The two meet at a wedding and agree to start a new business to cement their independence, and do it in one of the Mayfair buildings that escaped bombing with The Right Sort Marriage Bureau. They approach it in an organized manner, trying to match suitables, and even have had a few marriages from their pairings.
New client Tillie La Salle sets off Iris’ warning bells as someone who might have her own checkered past, but the women set her up with her first date. Then Tillie is found murdered, and the man arrested for the crime is Dickie Trower, the man they matched to Tillie, who claims he never met with her at all.

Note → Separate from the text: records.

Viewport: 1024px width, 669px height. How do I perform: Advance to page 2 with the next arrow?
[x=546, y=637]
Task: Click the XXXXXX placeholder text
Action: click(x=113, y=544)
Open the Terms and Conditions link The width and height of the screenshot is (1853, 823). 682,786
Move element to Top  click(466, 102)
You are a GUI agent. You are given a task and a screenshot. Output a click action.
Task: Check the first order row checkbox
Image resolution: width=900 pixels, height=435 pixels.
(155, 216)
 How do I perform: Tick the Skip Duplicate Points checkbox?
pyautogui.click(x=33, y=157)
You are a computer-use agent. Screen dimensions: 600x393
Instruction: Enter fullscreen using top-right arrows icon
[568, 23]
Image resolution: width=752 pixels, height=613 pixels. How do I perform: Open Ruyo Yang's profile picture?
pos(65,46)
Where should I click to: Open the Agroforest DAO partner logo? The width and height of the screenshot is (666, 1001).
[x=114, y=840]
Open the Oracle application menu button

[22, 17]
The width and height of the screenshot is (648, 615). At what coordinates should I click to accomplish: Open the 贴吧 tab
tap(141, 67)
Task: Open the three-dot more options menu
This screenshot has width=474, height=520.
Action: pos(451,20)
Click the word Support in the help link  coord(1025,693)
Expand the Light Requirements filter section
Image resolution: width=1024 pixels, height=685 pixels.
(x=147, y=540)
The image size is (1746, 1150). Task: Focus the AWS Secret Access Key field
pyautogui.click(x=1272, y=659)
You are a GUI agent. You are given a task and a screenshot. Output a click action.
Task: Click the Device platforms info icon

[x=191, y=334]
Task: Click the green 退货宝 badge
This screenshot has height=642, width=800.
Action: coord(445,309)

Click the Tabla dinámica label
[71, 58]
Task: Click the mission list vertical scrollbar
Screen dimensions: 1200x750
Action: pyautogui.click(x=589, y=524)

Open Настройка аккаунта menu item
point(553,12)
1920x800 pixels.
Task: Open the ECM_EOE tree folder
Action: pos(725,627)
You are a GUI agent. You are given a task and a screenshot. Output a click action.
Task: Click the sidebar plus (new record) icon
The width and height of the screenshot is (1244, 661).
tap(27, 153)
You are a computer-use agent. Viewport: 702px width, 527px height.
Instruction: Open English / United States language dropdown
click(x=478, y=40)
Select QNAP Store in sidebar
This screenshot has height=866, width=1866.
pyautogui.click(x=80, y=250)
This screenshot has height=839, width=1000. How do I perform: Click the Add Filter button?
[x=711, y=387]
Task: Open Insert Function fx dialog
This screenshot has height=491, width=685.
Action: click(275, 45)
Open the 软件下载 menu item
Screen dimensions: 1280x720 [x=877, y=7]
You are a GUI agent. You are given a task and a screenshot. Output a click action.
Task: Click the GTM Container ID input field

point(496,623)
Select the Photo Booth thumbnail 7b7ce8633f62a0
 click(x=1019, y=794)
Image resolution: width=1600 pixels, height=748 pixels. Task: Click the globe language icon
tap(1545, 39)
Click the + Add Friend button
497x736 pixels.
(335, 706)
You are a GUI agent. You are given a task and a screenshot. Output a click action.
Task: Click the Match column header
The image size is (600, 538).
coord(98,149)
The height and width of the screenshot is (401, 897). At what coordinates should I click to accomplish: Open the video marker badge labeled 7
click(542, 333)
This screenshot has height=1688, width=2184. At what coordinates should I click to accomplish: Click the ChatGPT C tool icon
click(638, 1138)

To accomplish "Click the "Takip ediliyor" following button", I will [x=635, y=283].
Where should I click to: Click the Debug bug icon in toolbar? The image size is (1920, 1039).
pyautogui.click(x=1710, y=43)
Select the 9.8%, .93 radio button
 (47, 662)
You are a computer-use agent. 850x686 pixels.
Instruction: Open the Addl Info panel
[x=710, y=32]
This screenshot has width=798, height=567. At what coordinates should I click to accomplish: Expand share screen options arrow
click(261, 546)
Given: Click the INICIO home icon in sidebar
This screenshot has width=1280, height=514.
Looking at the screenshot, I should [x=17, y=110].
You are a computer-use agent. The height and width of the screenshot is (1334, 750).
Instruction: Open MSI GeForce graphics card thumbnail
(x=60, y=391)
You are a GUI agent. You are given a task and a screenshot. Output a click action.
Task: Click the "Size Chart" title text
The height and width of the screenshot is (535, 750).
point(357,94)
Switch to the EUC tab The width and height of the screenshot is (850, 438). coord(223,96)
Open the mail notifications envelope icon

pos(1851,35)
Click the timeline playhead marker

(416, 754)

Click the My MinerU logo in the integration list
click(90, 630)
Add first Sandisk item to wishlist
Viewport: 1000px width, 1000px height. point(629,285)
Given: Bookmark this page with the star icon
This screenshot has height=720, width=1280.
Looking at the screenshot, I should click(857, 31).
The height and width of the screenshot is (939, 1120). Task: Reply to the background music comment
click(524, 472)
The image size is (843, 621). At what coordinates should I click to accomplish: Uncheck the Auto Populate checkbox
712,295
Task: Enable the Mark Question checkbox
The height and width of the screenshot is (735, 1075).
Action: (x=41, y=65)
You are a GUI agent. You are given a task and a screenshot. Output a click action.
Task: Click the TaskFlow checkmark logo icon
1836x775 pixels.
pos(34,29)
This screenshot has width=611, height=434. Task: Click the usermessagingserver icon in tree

Now the duo have a two-fold problem: try to rescue Dickie from the hangman’s noose, and try to reclaim the reputation of their new business. The two will ennlist their friend, Sally, a budding playwright who reminded Auntie M of Stephen Fry, to cover the office as they take turns sleuthing Tillie’s life.
The thing that struck Auntie M about these two well-developed characters (make it three if you include Sally) was their snappy dialogue, which hums and zings off the page. The period details are spot on, and the the light-hearted feel is contrasted with moments of the realities of a post-war nation.
An assured start to what promises to be a wonderful and interesting series for fans of historicals, this one will be snapped up and not put down until it’s done.
Starting a new series set in Sacramento, Say You’re Sorry is perfect for fans of high-octane thrillers with more than a hint of romance, the hallmark of author Karen Rose.
Main characters Daisy Dawson and FBI Special Agent Gideon Reynolds both hold secrets of their pasts that have affected their relationships. Their paths cross when Daisy thwarts a would-be attacker, in the process tearing off a necklace he wears.
That locket holds the key to the personal cold case Gideon has been investigating that revolves around his own upbringing and family. The two join forces to outwit the serial killer, who’s reach is far more than either expects. All they know is that this forensically-savvy killer carves certain letters into his victims.
Told from all three of these points of view, and laces with a few steamy scenes for the romantics out there, Rose gets into the mind of a serial killer with a fondness for dogs.
All of the characters have extended backstories, a great setup for the start of a new series, making this start intense and filled with suspense in a character-driven story.
Louisa Luna’s knockout Two Girl’s Down introduces two highly original characters readers will want to follow.
California PI Alice Vega finds herself on a plane to a small town in Pennsylannia when two young girls disappear. Having built up a reputation for finding missing children, the girl’s aunt has contacted Vega to assist the local police.
Max Caplan is a disgraced cop trying to make a living as a PI while raising teenaged daughter, Nell, after a divorce. When Vega contacts him to be her local contact and work the case with her, an unlikely partnership develops.
The local police are less than helpful, and with Cap’s history, the two strike out on their own at first. With the FBI’s invovlement, an uneasy truce is struck on sharing information and the two go to town.
Vega is unlike any other investigator Cap has known. Tough and smart, strong and feisty, she has contacts he doesn’t. But Cap has the local knowledge she needs as the fast plot crackles with suspense.
All of the characters are well-drawn, from the distraught family to the witnesses the duo encounter. It’s a read that will keep you rooted to the page, cinematic in its detailed view. You can hear the screenwriters sharpening their pencils.
The twists keep coming with an ending that flips back on itself and brings even more surprises. Readers will be clamoring for more Vega and Cap. This is Auntie M’s first Highly Recommended of 2019.